Supreme court rules that two girls are living normally in a gay household
Overruling a long-standing state law that found gay parents presumptively unfit to have custody of their children, the North Dakota Supreme Court unanimously ruled on November 13 that the law is unconstitutional and overturned a trial court decision that would have transferred custody of two young girls from their lesbian mother to their straight father. The ACLU Lesbian and Gay Rights Project’s staff attorney, Tamara Lange, argued on behalf of the lesbian, Valerie Damron, who had filed the appeal.
The court’s opinion, written by Justice William Neumann, is sketchy on the facts of the case, but a November 14 article in the Grand Forks Herald fills in the details. Shawn Damron and Valerie divorced in September 2001, and agreed that they would have joint custody of their two daughters, who were then ages 8 and 2, but that the girls would live with Valerie. Shawn was to have liberal visitation rights.
According to the article, Shawn knew that his wife was a lesbian at the time of the divorce. After the divorce, Valerie began a relationship with Ann Elliot, and they now live together in a house with the two girls. In September 2002, Shawn filed a lawsuit seeking a change of custody, arguing that Valerie was setting the wrong “moral character” for his children in her living arrangements.
Shawn presented no evidence to trial judge Gary Holum that there had been any harm to the girls. Rather, he based his lawsuit entirely on a 1981 North Dakota Supreme Court case, Jacobson v. Jacobson, in which the court had ruled that gay people are presumptively unfit to have custody of their children.

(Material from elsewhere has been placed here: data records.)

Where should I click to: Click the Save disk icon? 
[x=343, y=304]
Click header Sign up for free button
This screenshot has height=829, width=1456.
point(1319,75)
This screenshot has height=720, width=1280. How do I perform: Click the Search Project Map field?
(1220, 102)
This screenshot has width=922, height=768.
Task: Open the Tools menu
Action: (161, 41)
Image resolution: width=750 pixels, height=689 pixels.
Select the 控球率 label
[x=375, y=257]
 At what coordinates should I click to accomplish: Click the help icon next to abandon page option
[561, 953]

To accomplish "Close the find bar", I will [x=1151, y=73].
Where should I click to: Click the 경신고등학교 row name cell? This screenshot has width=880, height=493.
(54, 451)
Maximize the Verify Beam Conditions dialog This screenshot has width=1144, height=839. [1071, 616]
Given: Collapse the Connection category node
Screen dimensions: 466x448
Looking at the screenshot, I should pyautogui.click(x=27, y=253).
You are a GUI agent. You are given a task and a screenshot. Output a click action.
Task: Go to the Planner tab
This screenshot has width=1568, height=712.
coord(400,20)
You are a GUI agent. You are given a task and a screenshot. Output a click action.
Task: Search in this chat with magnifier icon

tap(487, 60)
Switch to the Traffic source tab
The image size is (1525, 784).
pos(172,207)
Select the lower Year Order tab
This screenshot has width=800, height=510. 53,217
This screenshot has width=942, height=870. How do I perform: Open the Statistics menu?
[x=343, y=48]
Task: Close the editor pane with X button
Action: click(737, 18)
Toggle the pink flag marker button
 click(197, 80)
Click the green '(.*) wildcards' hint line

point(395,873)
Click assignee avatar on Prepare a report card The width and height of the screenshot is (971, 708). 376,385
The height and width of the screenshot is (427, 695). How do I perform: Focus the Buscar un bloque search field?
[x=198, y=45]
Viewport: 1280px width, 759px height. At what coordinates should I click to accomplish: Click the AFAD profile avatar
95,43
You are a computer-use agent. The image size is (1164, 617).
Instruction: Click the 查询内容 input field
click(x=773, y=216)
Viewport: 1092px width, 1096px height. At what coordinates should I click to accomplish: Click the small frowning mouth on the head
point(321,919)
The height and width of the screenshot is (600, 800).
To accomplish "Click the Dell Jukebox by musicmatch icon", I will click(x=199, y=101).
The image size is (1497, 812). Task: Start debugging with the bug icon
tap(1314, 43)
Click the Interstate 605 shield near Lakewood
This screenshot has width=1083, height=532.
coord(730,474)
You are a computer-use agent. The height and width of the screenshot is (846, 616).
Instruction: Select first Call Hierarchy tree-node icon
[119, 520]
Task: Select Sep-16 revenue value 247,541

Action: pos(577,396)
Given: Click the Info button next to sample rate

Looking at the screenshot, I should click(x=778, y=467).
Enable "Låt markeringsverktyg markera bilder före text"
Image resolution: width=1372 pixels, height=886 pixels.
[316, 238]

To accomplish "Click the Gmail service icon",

At the trial level, Holum was bound by the Jacobson legal precedent and he ruled that Shawn should have physical custody of the children. “It is not the function of the court to use these children as the tool of enlightenment to convince society of the error of its beliefs,” wrote Holum in an unpublished opinion that is quoted at length by Justice Neumann in his opinion for the state supreme court. “Rather, the function of the court in matters of child custody is to look solely to the best interest of the particular children in the case before the Court. . . The modification of the judgment by transferring primary physical care, custody and control from Valerie to [Shawn] is necessary to serve the best interests of the children in that the children’s present environment may endanger the children’s emotional health or impair the children’s emotional development.”
In stating this conclusion, Holum indicated awareness of a recent North Dakota statute that sharply limits the ability of courts to modify custody arrangements within a two-year period after the court has made an initial custody change. But Holum’s factual conclusion that the children’s present living arrangements endangered their emotional health was based only on the presumption created by the Jacobson precedent.
“To the extent Jacobson can be read as creating such a presumption, it is overruled,” wrote Neumann. “Other courts generally have recognized that, in the absence of evidence of actual or potential harm to the children, a parent’s homosexual relationship, by itself, is not determinative of custody,” he continued, then citing appellate decisions from ten other states, most of them from the Midwest, in which the courts had rejected any presumption that gay parents are unfit to have physical custody of their kids.
Pointing out that the recently-enacted custody law places a substantial evidentiary burden on the parent who is seeking to modify a relatively recent custody award, Neumann stated, “We hold a custodial parent’s homosexual household is not grounds for modifying custody within two years of a prior custody order in the absence of evidence that the environment endangers or potentially endangers the children’s physical or emotional health or impairs their emotional development.”
In this case, Shawn had conceded that Valerie was a fit parent, and the evidence she presented showed that the children were doing just fine in the home she maintains with her partner, Ann.
Having resolved the matter in Valerie’s favor by overruling the old precedent, the court refrained from taking a position on whether the Jacobson presumption violated Valerie’s constitutional rights.